The UK Medicines Information group have provided information on how best to replace potassium orally or IV depending on the severity of hypokalaemia.
Each lab has their own ranges. Generally, hypokalaemia exists if the K is less than 3.5.
Remember that most potassium is intracellular and the extracellular potassium is very tightly controlled. The maintenance IV requirements of sodium and potassium are the same (1mmol/kg) (see Prescribing Fluids). Giving too little potassium in IV fluids is a common cause of hypokalaemia. Overall the most common cause is GI losses.
- GI Losses: Vomiting, diarrhoea, malabsorption, high output stoma, laxative abuse, poor oral intake/TPN or feed inadequate
- Renal Losses: Genetic syndromes (Gitelman Bartter Liddle), mineralocorticoid excess eg Conn’s or Cushing’s, Renal tubular acidosis Type I-III, Diuretics
- Intercellular shift: alkalosis, insulin, adrenaline, beta2 agonists
Look for any of the causes above. The usual cause is GI and renal. If the patient is on digoxin and hypokalaemic, consider stopping digoxin to avoid precipitating digoxin toxicity.
This depends really on the level of hypokalaemia.
This is in the form of Sando-K which is an effervescent potassium tablet. This can be given in a range of doses: from one tablet once a day, to up to two tablets three times a day. The dose depends on how profoundly hypokalaemic the patient is. Always put a stop date of 2-3 days for oral potassium replacement so the patient does not remain on it indefinitely. Here is a possible prescribing plan:
K 3.4: one tablet twice a day.
K 3.3: two tablets twice a day.
K 3.2: two tablets three times per day.
Once the K starts reaching 3.1 or even lower, you really want to think about IV replacement.
Remember the maintenance requirements for potassium are 1 mmol/kg/day as above which will maintain (keep the value static) not replace. Therefore giving 60 mmol potassium to a 60 kg patient with a potassium of 2.9 may not be sufficient to increase it (depending on ongoing losses & how well the kidneys conserve it). That said if the patient is eating & drinking they will get their maintenance requirements through food so any IV preparations will supplement.

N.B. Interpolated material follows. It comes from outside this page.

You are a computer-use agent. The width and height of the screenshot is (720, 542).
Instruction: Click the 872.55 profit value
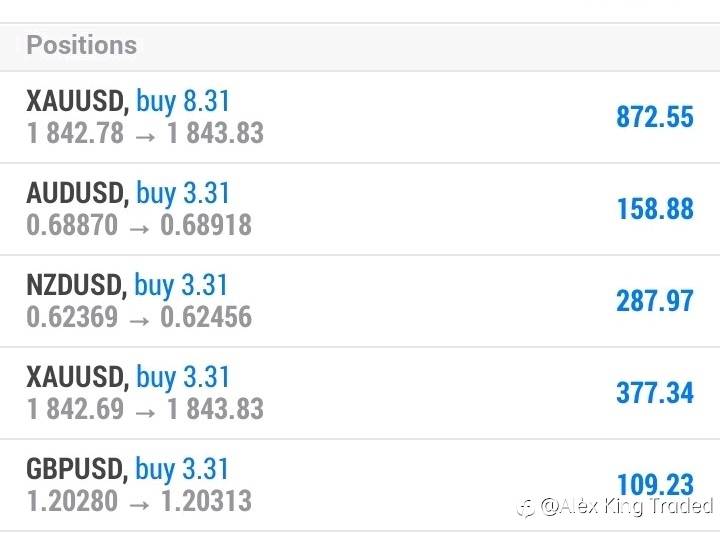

With this in mind, you really want to think about giving 40 mmol or more. IV potassium comes in pre-prepared preparations for nurses in 0.9% sodium chloride or dextrose – either 10, 20 or 40 mmol of potassium in 1L. You cannot add more potassium to other types of fluids eg Hartmann’s or Plasma-Lyte – which both only contain 5 mmol.

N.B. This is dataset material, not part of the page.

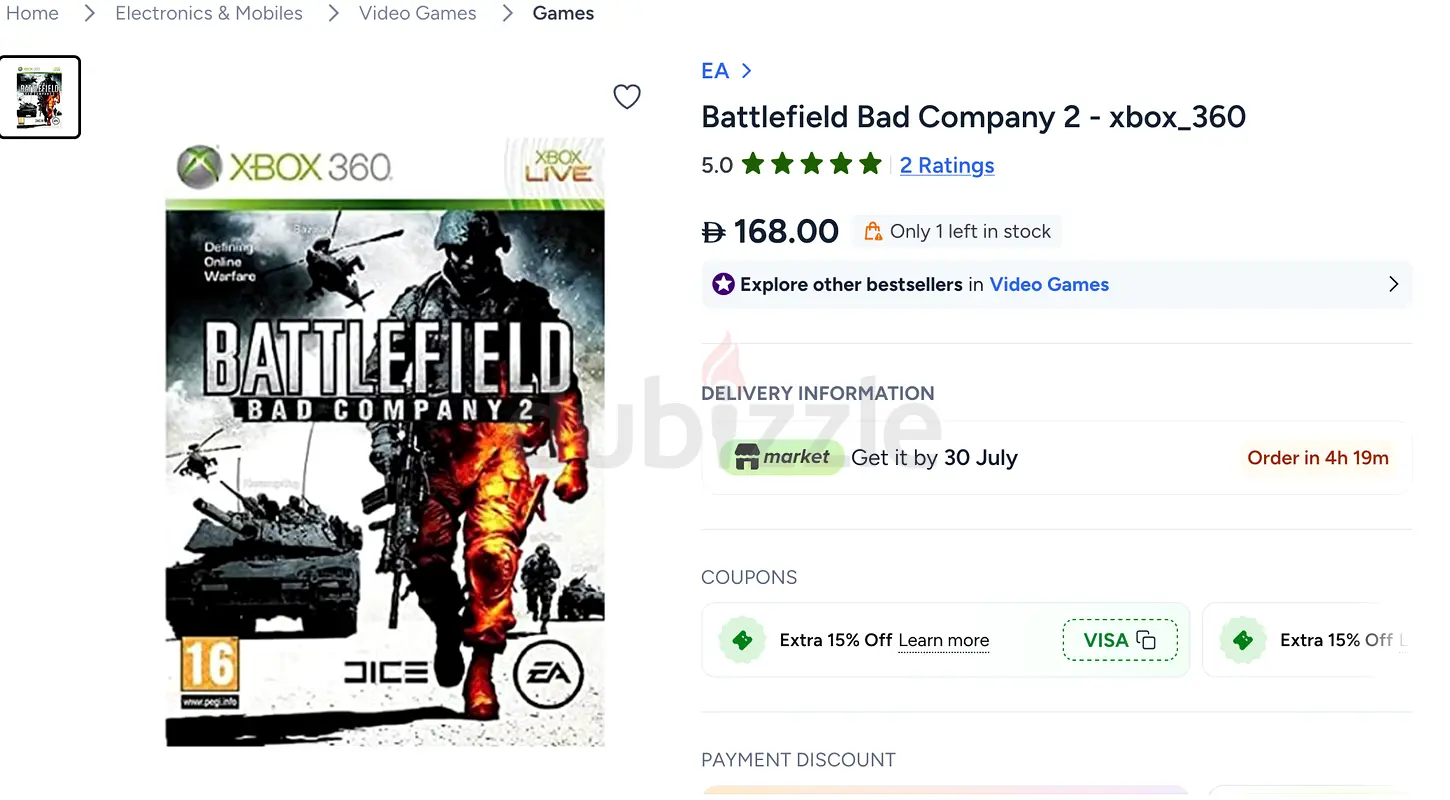Click the VISA coupon code button
This screenshot has width=1450, height=800.
pyautogui.click(x=1120, y=640)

If the patient has profound hypokalaemia (e.g. less than 3) you might want to give oral (at max dose as above) & IV replacement. Some might not tolerate Sando-K as it can taste awful and in these patients you might consider IV replacement and depending on how low their potassium is you might wish to give lower amounts (i.e. less than 40 mmol) e.g. 0.9% sodium chloride with 20 mmol potassium.

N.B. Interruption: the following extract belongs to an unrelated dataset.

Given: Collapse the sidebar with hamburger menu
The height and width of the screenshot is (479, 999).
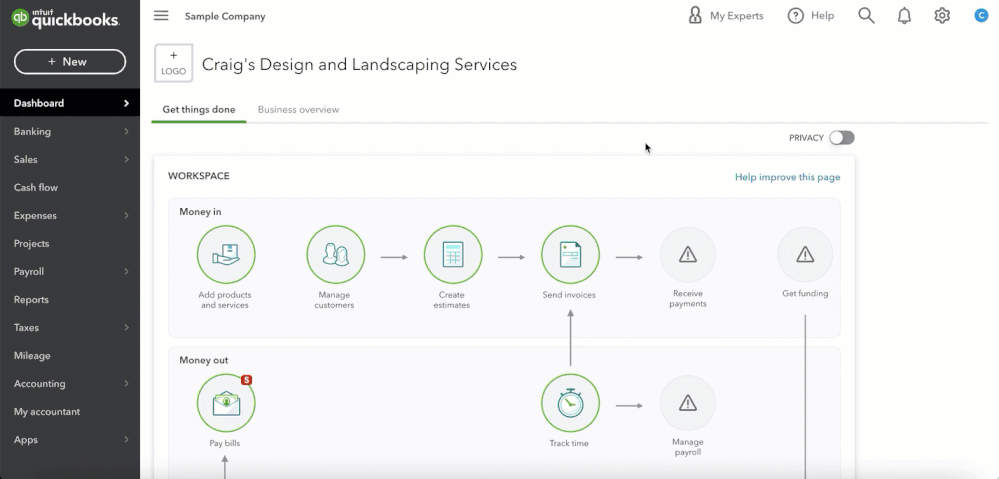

How quickly should you give IV potassium?
The typical prescription is 40mmol in 1L of 0.9% sodium chloride or glucose over 8 hours. The maximum rate at which you can give potassium on a ward is 10mmol/hour and if you need to give it faster than that, you will need cardiac monitoring and a central line (i.e. HDU environment). Therefore if the patient requires fluid resuscitation & potassium replacement, consider administering fluid resuscitation in parallel to the bag containing potassium i.e. 500 ml 0.9% sodium chloride bolus at the same time as an 8 hour bag of IV 40mmol KCl in 1L 0.9% sodium chloride.
If the potassium is below 3 mmol or you’re concerned you need to give the infusion quicker than 10mmol/hour – involve your seniors so they can facilitate discussions with HDU & ITU.